Raw spinach is 91% water, 4% carbohydrates, 3% protein, and contains negligible fat. In a 100 g (3.5 oz) serving providing only 23 calories, spinach has a high nutritional value, especially when fresh, frozen, steamed, or quickly boiled. It is a rich source (20% or more of the Daily Value, DV) of vitamin A, vitamin C, vitamin K, magnesium, manganese, iron and folate. Spinach is a good source (10-19% of DV) of the B vitamins riboflavin and vitamin B6, vitamin E, calcium, potassium, and dietary fiber.

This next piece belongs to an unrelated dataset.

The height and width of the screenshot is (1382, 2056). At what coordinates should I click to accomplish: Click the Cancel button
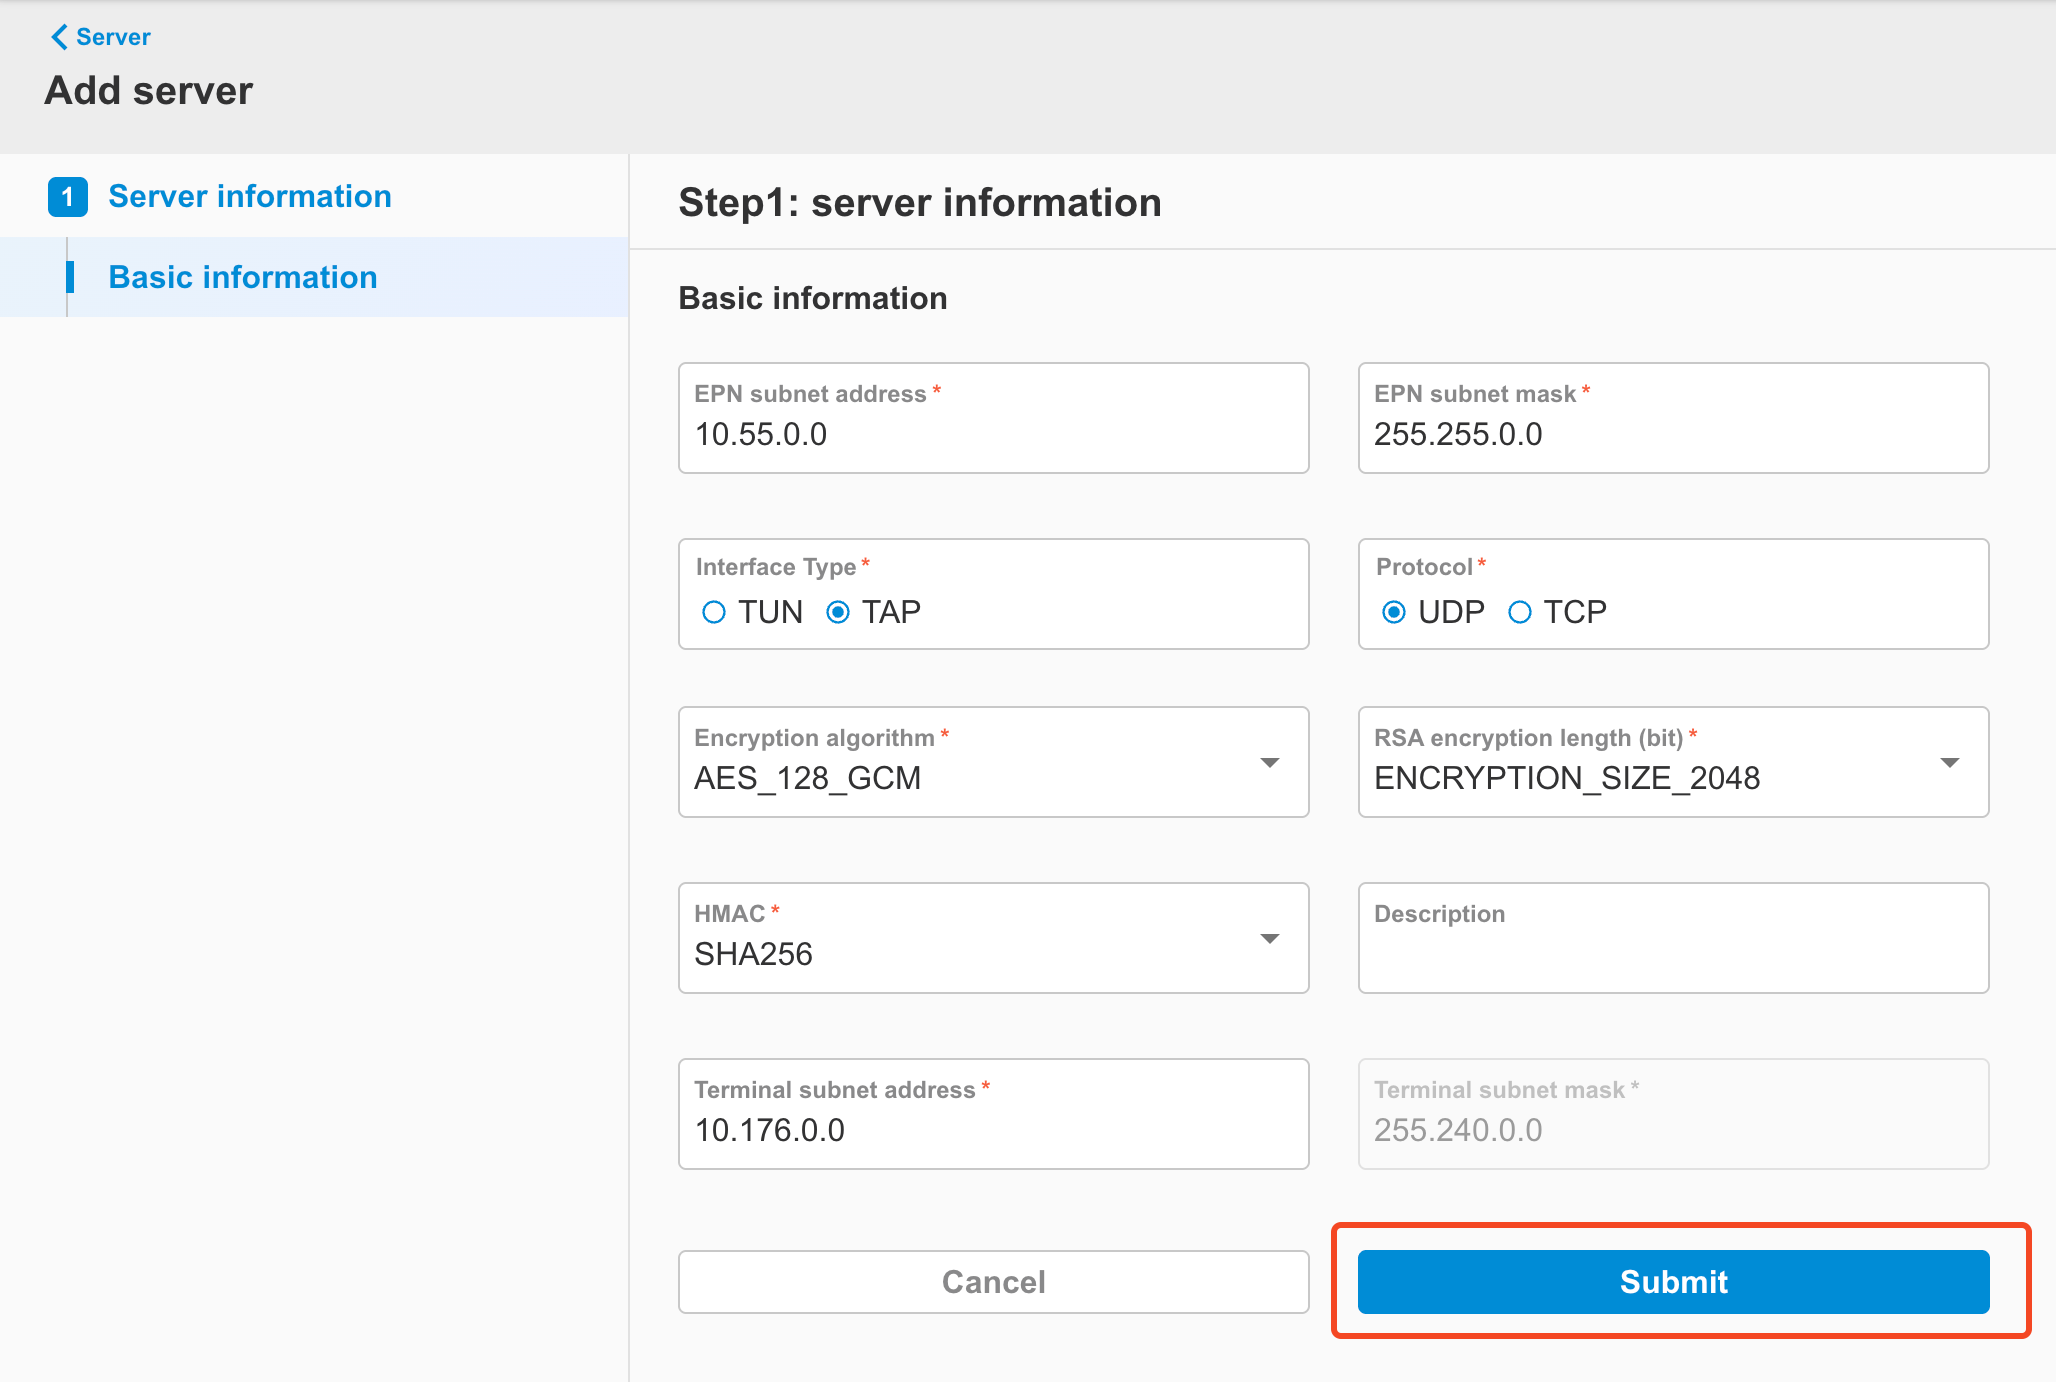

Spinach, along with other green, leafy vegetables, contains an appreciable amount of iron attaining 21% of the Daily Value in a 100 g (3.5 oz) amount of raw spinach. For example, 100 g (3.5 oz) serving of cooked spinach contains 3.57 mg of iron , whereas a 100 g (3.5 oz) ground hamburger patty contains 1.93 mg of iron.
Spinach also has a moderate calcium content which can be affected by oxalates, decreasing its absorption. The calcium in spinach is among the least bioavailable of food calcium sources. By way of comparison, the human body can absorb about half of the calcium present in broccoli, yet only around 5% of the calcium in spinach.
A quantity of 3.5 ounces of spinach contains over four times the recommended daily intake of vitamin K. For this reason, individuals taking the anticoagulant warfarin – which acts by inhibiting vitamin K – are instructed to minimize consumption of spinach (as well as other dark green leafy vegetables) to avoid blunting the effect of warfarin.